Routes, hôpitaux, électricité : la IVème République à l’épreuve du quotidien

REBECCA FUNDI

Au-delà des discours et des plateaux télévisés internationaux, la réalité d’un pays se mesure à la qualité de ses services publics. Au Gabon, les attentes restent fortes.

Les interventions officielles sur des médias internationaux présentent un Gabon en reconstruction et en modernisation. Pourtant, pour de nombreux citoyens, la transformation tarde à se matérialiser.
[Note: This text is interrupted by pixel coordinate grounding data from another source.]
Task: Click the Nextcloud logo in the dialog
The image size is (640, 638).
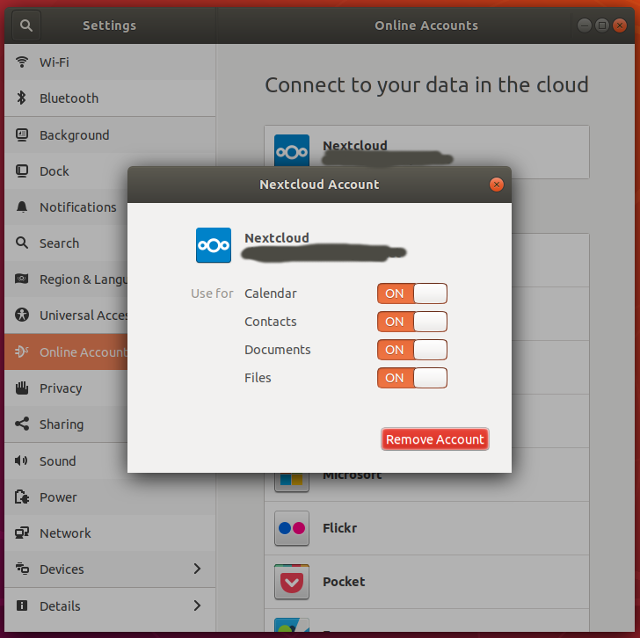Action: tap(213, 245)
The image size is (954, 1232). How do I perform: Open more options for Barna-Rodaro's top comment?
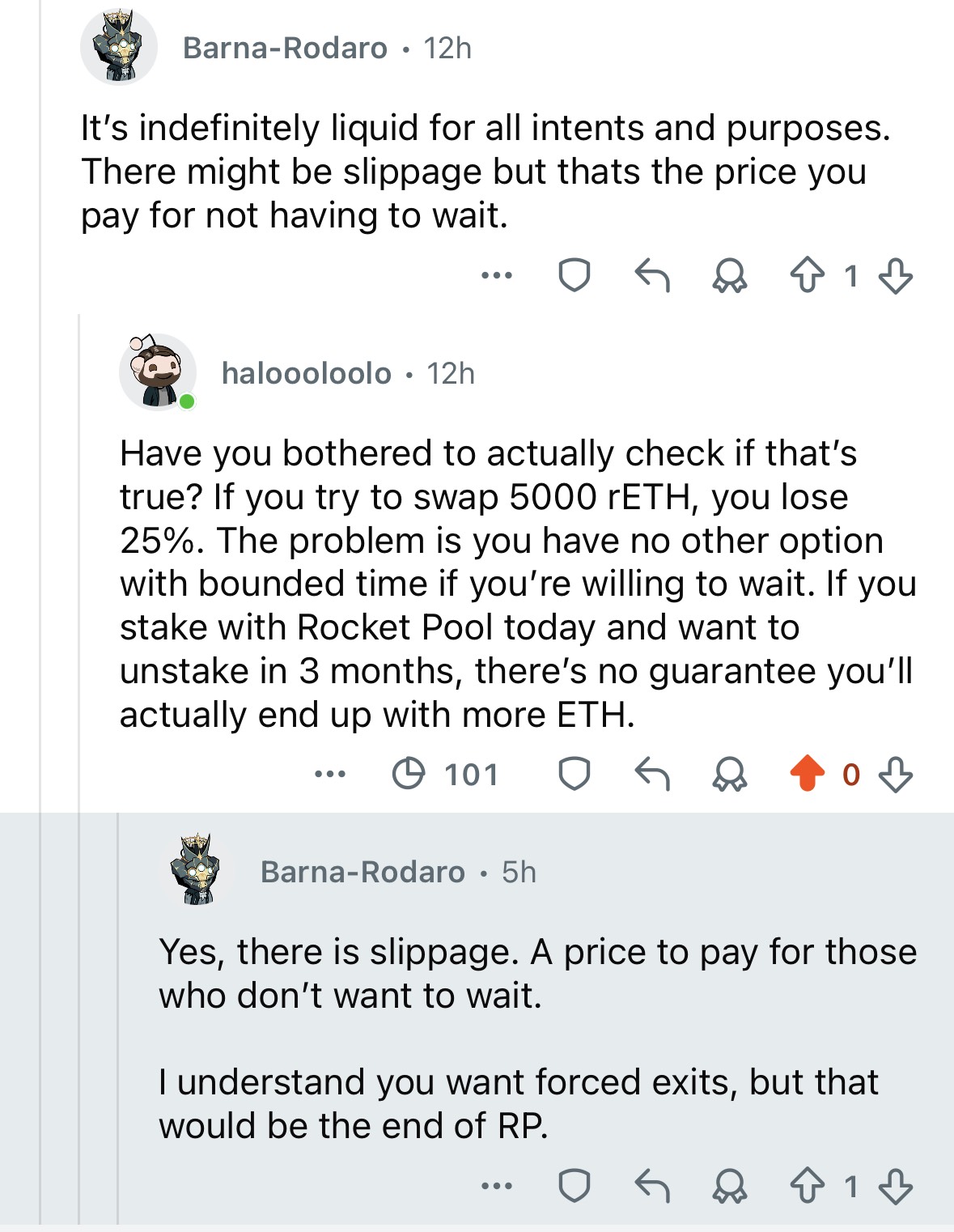point(496,276)
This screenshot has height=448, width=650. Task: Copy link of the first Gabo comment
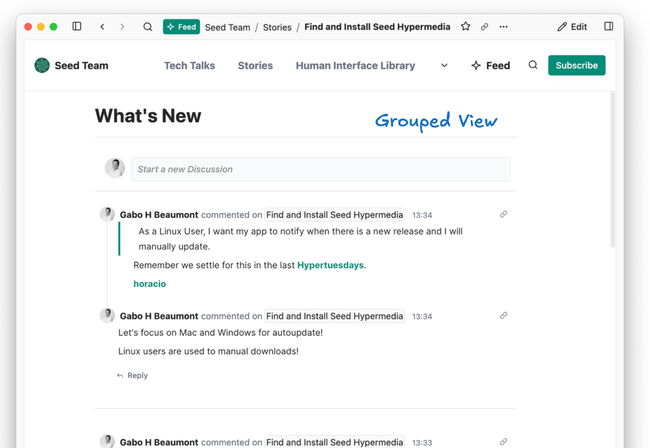[503, 215]
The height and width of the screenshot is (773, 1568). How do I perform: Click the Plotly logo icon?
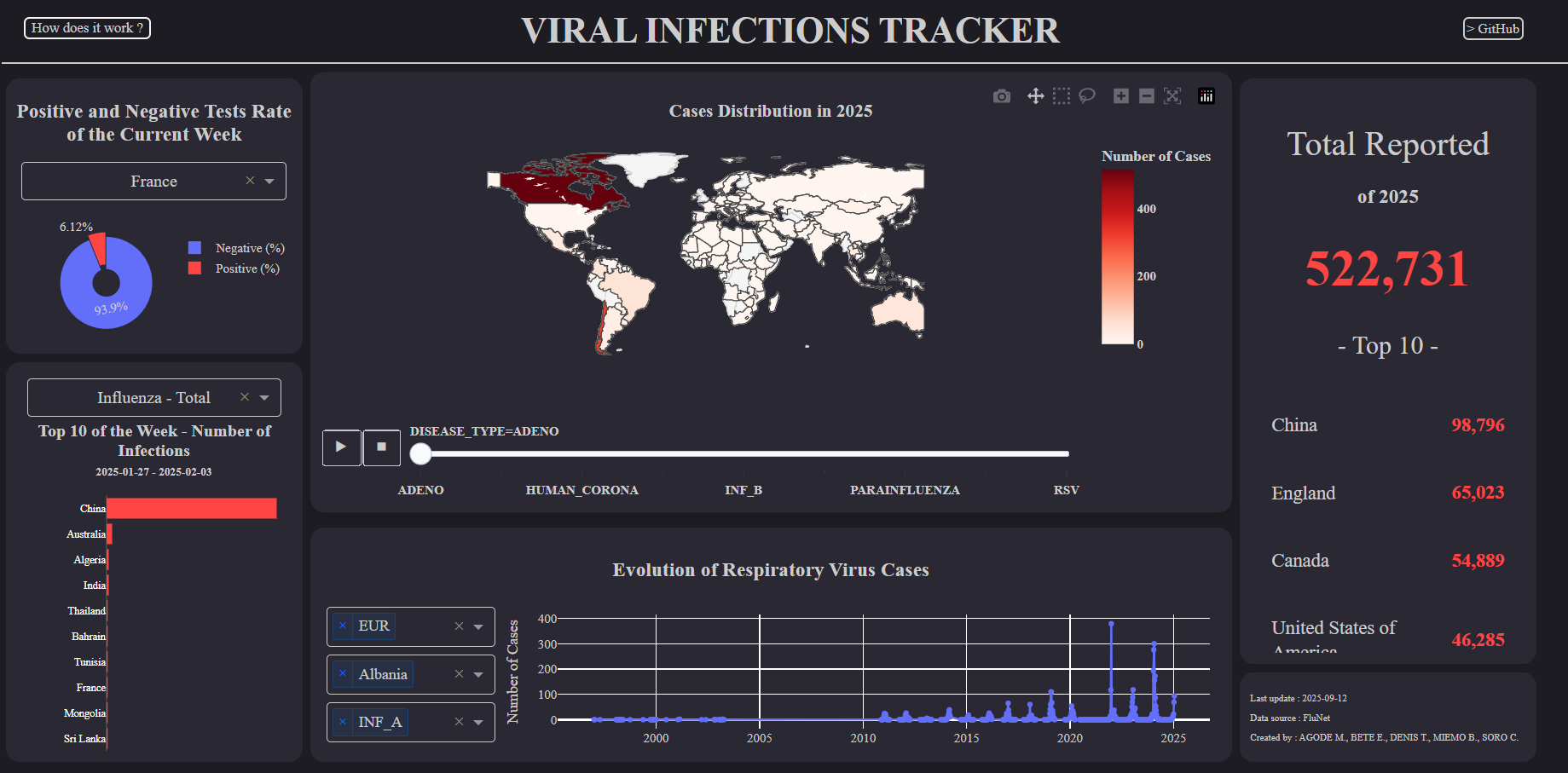click(1206, 96)
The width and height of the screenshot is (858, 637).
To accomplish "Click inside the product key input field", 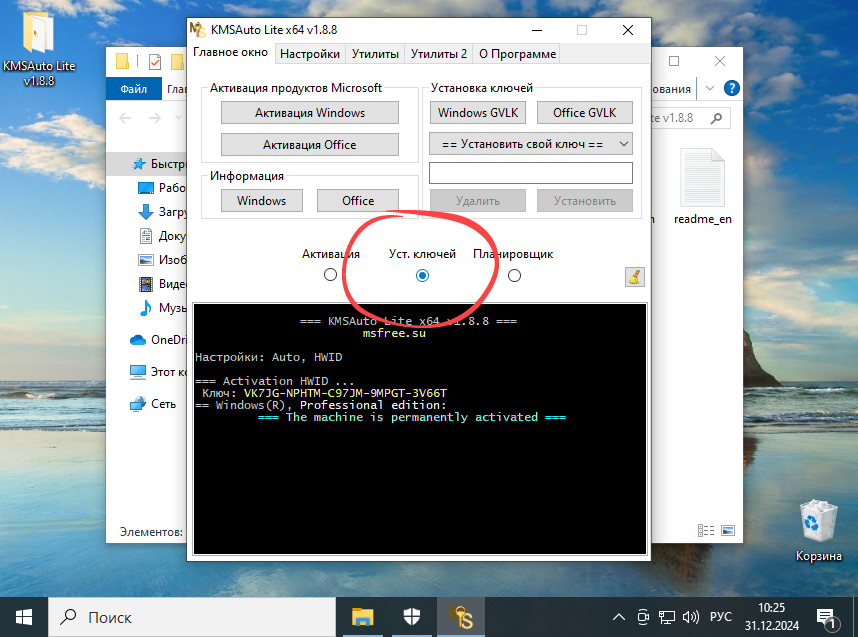I will point(530,172).
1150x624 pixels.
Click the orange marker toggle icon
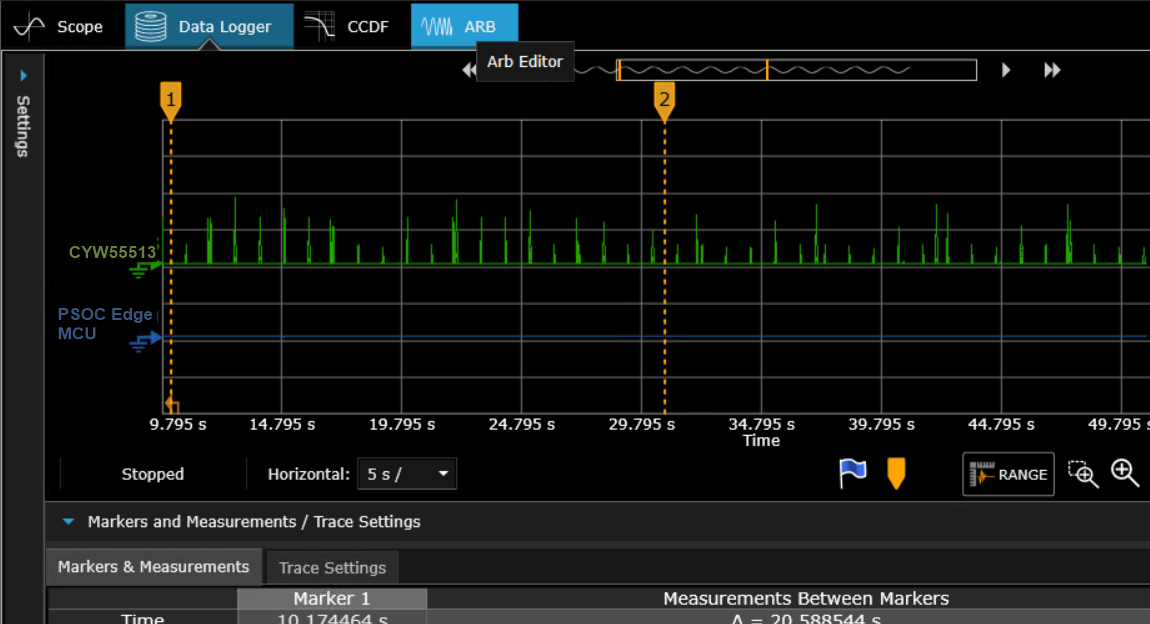[x=896, y=474]
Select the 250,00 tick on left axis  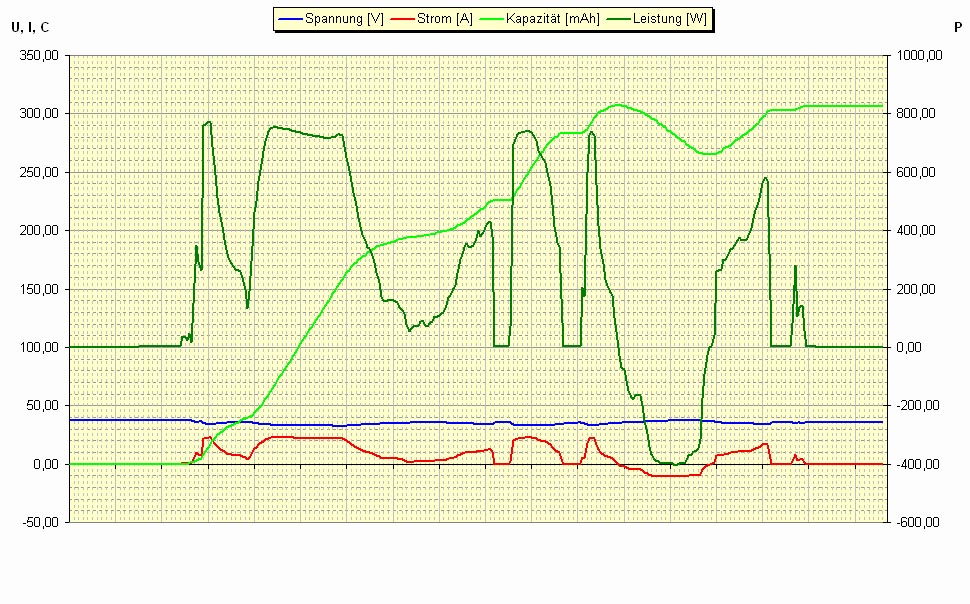(x=39, y=173)
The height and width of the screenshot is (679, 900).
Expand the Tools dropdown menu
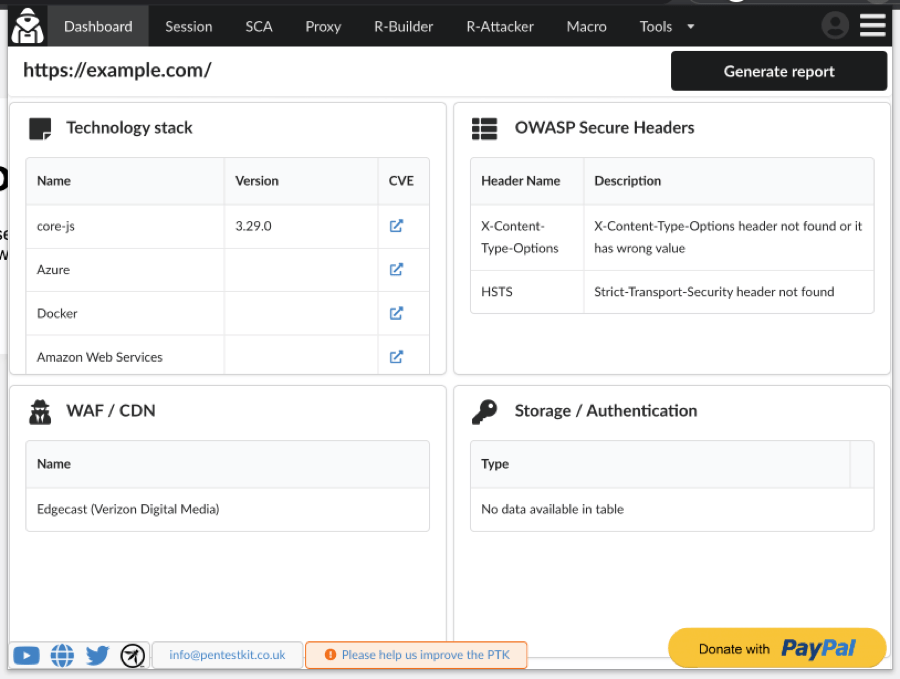[x=667, y=27]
Des infrastructures encore fragiles

Dans plusieurs quartiers de Libreville, les coupures d’électricité restent fréquentes. L’accès régulier à l’eau potable n’est pas toujours garanti.

Dans certaines provinces, l’état des routes complique la circulation des personnes et des marchandises, impactant l’activité économique locale.

Le système de santé sous pression

Les hôpitaux publics font face à des défis récurrents : équipements insuffisants, délais d’attente prolongés, manque de personnel spécialisé.

Les citoyens espèrent que le pouvoir en place permettra un investissement massif et structuré dans le secteur de la santé, considéré comme prioritaire.

L’école et la formation

Les établissements scolaires, notamment en zone rurale, manquent parfois d’infrastructures adaptées. Classes surchargées, équipements limités, besoins en formation des enseignants.

Le symbole du changement réel

Les services publics sont le miroir de la gouvernance.
Ils incarnent la promesse d’égalité et de justice sociale.

Un changement politique n’est véritablement perçu que lorsqu’il améliore la vie quotidienne :
• routes praticables,
• électricité stable,
• soins accessibles,
• écoles fonctionnelles.

Le regard des citoyens face au gouvernement, mettra en évidence un jugement non pas sur les intentions, mais sur ses réalisations concrètes.